Rows from a dataset
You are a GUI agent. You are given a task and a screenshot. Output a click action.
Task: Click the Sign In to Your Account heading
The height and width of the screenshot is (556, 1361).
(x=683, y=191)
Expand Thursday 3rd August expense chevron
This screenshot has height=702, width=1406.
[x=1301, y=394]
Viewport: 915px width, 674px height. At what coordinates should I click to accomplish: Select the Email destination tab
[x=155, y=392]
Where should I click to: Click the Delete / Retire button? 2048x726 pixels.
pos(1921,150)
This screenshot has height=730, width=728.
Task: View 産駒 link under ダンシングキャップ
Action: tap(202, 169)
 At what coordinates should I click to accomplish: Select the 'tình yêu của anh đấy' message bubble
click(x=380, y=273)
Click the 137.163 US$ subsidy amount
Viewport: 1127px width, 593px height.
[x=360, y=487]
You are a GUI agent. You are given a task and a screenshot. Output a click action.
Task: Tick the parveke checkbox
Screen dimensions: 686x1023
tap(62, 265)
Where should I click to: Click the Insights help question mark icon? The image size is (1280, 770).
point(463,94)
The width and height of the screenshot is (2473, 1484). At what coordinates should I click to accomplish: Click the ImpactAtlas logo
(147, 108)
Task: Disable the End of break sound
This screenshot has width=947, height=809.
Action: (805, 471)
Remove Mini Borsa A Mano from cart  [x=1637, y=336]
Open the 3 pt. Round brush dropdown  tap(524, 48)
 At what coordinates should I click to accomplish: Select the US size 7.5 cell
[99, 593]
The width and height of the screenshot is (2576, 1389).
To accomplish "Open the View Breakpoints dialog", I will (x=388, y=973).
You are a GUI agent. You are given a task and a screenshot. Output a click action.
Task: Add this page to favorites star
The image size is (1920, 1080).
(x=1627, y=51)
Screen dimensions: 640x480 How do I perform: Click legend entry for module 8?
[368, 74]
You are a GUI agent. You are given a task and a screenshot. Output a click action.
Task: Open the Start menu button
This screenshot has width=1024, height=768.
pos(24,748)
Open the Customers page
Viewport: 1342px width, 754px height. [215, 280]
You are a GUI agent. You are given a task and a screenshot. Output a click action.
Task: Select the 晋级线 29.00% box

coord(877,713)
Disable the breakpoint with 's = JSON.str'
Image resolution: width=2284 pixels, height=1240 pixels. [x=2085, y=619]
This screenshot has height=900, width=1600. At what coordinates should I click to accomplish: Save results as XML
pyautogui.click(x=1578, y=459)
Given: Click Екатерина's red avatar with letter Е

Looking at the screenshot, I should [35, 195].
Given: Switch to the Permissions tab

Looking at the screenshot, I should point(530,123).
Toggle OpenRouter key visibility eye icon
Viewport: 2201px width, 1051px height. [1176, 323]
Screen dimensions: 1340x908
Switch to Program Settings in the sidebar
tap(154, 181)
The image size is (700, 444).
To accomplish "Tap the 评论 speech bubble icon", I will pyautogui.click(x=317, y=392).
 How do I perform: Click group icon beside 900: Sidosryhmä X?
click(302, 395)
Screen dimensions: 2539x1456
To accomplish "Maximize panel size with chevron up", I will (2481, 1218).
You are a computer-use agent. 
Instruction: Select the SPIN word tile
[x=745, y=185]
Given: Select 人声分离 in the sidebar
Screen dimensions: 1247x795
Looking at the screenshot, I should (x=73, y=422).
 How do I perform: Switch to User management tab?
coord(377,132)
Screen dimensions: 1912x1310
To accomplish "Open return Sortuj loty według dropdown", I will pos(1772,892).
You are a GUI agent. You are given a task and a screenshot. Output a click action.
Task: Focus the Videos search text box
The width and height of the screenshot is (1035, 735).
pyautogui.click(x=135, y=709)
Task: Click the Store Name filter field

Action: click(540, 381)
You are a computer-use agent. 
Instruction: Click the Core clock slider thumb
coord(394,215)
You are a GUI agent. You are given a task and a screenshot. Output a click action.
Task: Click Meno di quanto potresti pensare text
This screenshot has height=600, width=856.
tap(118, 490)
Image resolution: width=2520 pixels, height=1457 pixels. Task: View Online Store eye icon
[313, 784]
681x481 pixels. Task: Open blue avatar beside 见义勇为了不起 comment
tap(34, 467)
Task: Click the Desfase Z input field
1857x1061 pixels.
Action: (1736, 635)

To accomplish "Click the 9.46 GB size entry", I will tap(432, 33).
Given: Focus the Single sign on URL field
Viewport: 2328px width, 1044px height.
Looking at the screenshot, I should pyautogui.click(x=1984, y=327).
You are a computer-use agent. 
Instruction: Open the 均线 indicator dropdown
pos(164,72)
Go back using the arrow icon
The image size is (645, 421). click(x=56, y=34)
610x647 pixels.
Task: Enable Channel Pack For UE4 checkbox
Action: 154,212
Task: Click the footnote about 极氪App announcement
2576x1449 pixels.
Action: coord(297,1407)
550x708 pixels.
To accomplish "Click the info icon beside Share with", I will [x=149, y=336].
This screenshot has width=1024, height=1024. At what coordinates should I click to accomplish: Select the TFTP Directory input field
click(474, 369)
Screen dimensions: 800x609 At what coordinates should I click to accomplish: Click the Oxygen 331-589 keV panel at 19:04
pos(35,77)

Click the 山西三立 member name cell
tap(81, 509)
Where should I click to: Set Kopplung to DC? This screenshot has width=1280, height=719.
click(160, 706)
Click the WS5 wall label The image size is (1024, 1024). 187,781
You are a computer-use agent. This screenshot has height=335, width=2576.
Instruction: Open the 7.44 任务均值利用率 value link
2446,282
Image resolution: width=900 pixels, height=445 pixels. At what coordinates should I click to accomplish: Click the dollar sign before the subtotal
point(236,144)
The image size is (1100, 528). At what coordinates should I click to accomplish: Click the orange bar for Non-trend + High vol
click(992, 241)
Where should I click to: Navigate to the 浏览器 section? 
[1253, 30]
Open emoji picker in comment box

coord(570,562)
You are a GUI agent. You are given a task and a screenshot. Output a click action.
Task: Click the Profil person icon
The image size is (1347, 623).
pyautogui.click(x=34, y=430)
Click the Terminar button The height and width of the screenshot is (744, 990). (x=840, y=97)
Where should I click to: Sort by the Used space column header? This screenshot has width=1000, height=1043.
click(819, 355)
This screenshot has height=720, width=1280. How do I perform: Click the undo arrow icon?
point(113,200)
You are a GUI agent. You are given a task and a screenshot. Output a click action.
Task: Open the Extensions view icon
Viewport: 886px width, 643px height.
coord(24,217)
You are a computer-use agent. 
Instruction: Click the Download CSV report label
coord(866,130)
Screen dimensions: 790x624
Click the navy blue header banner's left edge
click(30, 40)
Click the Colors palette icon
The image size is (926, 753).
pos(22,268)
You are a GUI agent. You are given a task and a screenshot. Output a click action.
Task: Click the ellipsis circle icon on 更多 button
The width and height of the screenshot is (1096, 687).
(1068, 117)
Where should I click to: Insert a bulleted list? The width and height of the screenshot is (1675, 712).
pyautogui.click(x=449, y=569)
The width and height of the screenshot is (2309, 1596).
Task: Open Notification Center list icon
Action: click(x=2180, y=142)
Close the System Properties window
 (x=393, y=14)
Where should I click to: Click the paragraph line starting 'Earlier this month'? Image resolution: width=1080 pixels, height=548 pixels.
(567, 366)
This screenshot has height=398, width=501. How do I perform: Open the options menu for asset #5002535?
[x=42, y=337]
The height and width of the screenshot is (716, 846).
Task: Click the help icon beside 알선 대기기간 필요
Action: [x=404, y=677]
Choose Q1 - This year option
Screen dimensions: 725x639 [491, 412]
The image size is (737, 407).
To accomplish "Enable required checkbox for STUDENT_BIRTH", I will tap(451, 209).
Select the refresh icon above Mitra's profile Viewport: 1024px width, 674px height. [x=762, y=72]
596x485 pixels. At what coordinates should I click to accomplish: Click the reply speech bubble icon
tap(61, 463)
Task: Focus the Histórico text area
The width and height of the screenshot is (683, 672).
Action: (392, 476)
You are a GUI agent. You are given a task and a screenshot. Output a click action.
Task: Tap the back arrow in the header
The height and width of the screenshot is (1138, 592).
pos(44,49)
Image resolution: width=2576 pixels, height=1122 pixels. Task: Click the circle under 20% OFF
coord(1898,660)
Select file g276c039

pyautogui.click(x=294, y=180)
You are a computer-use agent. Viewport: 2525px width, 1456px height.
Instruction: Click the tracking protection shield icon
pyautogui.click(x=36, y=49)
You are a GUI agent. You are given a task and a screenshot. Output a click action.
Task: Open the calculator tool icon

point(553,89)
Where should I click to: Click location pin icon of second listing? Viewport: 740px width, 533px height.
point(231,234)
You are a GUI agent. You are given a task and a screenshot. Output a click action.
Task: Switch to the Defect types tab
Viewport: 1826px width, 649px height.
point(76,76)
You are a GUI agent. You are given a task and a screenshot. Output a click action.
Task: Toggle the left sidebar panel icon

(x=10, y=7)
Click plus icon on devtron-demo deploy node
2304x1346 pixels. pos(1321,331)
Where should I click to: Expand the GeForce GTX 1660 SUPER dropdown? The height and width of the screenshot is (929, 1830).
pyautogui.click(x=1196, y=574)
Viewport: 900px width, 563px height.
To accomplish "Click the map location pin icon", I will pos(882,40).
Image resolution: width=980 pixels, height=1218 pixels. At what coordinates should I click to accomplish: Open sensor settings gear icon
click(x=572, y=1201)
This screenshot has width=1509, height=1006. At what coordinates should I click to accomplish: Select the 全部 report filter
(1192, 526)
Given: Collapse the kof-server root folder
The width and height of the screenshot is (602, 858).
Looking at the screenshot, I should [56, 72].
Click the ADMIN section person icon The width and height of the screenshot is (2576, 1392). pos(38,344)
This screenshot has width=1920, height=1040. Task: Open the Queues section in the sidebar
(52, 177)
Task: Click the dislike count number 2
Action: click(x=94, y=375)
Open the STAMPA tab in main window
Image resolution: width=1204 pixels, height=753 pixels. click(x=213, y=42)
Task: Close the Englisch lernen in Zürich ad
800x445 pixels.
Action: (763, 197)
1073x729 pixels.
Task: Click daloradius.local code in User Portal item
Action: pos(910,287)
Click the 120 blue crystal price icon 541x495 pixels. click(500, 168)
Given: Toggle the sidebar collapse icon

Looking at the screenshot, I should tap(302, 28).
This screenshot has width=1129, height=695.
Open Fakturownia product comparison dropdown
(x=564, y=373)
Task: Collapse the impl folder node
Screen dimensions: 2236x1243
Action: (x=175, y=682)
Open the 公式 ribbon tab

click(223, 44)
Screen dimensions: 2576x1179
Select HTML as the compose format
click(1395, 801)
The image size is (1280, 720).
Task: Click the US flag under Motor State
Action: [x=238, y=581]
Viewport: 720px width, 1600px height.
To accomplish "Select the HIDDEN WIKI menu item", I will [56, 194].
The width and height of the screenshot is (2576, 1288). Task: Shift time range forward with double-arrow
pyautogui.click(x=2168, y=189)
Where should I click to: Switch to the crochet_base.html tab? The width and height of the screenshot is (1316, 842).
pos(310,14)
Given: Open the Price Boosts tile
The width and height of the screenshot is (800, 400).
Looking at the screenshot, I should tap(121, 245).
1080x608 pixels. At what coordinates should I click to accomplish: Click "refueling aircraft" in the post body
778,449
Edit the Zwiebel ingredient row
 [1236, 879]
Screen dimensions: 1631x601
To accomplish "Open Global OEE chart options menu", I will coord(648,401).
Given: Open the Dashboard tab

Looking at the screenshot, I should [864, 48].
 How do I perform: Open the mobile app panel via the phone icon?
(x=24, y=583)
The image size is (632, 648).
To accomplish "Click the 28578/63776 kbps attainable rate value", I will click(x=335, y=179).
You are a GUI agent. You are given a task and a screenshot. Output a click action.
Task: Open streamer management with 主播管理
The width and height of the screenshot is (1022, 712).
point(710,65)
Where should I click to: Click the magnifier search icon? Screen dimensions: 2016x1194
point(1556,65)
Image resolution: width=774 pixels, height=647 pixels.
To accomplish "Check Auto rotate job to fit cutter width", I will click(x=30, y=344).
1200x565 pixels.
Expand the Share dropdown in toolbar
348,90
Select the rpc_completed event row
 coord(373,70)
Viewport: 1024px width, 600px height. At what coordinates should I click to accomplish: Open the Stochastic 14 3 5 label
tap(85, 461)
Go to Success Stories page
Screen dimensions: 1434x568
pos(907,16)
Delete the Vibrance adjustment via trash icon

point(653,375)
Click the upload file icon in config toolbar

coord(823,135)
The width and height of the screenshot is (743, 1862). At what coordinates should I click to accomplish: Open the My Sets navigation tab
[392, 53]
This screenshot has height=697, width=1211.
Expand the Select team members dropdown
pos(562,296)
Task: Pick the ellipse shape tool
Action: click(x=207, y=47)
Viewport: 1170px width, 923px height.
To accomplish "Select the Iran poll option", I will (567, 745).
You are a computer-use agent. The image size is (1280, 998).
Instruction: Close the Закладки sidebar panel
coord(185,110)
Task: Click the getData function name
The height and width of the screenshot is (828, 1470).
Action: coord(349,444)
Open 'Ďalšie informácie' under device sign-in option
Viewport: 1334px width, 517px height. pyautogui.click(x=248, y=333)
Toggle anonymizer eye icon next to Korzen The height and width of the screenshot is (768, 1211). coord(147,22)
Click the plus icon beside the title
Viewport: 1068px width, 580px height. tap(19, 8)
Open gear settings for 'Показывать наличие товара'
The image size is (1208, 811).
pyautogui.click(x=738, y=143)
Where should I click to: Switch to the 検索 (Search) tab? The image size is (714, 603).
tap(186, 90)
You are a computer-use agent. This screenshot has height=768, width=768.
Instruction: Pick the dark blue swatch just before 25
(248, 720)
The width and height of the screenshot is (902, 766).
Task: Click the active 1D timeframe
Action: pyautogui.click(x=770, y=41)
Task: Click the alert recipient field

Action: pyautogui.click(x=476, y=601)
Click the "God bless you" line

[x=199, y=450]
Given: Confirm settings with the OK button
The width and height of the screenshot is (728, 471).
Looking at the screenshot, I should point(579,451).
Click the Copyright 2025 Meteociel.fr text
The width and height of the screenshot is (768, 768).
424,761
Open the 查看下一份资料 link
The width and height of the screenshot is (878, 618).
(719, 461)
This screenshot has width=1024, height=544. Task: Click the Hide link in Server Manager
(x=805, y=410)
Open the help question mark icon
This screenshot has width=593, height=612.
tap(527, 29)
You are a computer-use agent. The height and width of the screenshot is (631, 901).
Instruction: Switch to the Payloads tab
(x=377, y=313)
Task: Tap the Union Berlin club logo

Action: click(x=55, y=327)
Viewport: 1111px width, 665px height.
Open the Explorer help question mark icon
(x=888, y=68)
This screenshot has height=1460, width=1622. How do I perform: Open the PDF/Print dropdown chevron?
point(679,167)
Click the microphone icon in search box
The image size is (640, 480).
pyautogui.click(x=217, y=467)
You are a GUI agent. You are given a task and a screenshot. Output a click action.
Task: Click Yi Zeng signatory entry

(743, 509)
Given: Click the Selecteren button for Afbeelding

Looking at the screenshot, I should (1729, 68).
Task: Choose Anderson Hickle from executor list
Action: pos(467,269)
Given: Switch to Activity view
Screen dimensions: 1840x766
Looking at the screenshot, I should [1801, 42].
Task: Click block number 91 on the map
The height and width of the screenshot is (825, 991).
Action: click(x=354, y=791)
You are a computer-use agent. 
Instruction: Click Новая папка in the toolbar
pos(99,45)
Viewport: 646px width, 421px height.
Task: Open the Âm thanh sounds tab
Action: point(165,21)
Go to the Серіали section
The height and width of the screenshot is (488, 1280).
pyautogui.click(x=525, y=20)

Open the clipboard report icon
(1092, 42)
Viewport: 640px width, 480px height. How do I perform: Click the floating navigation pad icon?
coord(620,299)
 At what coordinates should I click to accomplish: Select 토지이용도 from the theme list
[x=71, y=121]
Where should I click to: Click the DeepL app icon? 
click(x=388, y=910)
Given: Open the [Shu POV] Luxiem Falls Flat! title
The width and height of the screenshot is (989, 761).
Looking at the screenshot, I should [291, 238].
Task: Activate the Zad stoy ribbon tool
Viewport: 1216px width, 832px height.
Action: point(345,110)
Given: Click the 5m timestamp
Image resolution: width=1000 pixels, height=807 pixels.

## Exercise description
Repeat the data above word for word, everything from the line containing "Screen dimensions: 640x480" down to the line containing "Viewport: 2201px width, 1051px", with both of those lines included.

## The reply
Screen dimensions: 640x480 How do I perform: Click legend entry for module 8?
[368, 74]
You are a GUI agent. You are given a task and a screenshot. Output a click action.
Task: Open the Start menu button
This screenshot has width=1024, height=768.
pos(24,748)
Open the Customers page
Viewport: 1342px width, 754px height. [215, 280]
You are a GUI agent. You are given a task and a screenshot. Output a click action.
Task: Select the 晋级线 29.00% box

coord(877,713)
Disable the breakpoint with 's = JSON.str'
Image resolution: width=2284 pixels, height=1240 pixels. [x=2085, y=619]
This screenshot has height=900, width=1600. At what coordinates should I click to accomplish: Save results as XML
pyautogui.click(x=1578, y=459)
Given: Click Екатерина's red avatar with letter Е

Looking at the screenshot, I should [35, 195].
Given: Switch to the Permissions tab

Looking at the screenshot, I should point(530,123).
Toggle OpenRouter key visibility eye icon
Viewport: 2201px width, 1051px height. [1176, 323]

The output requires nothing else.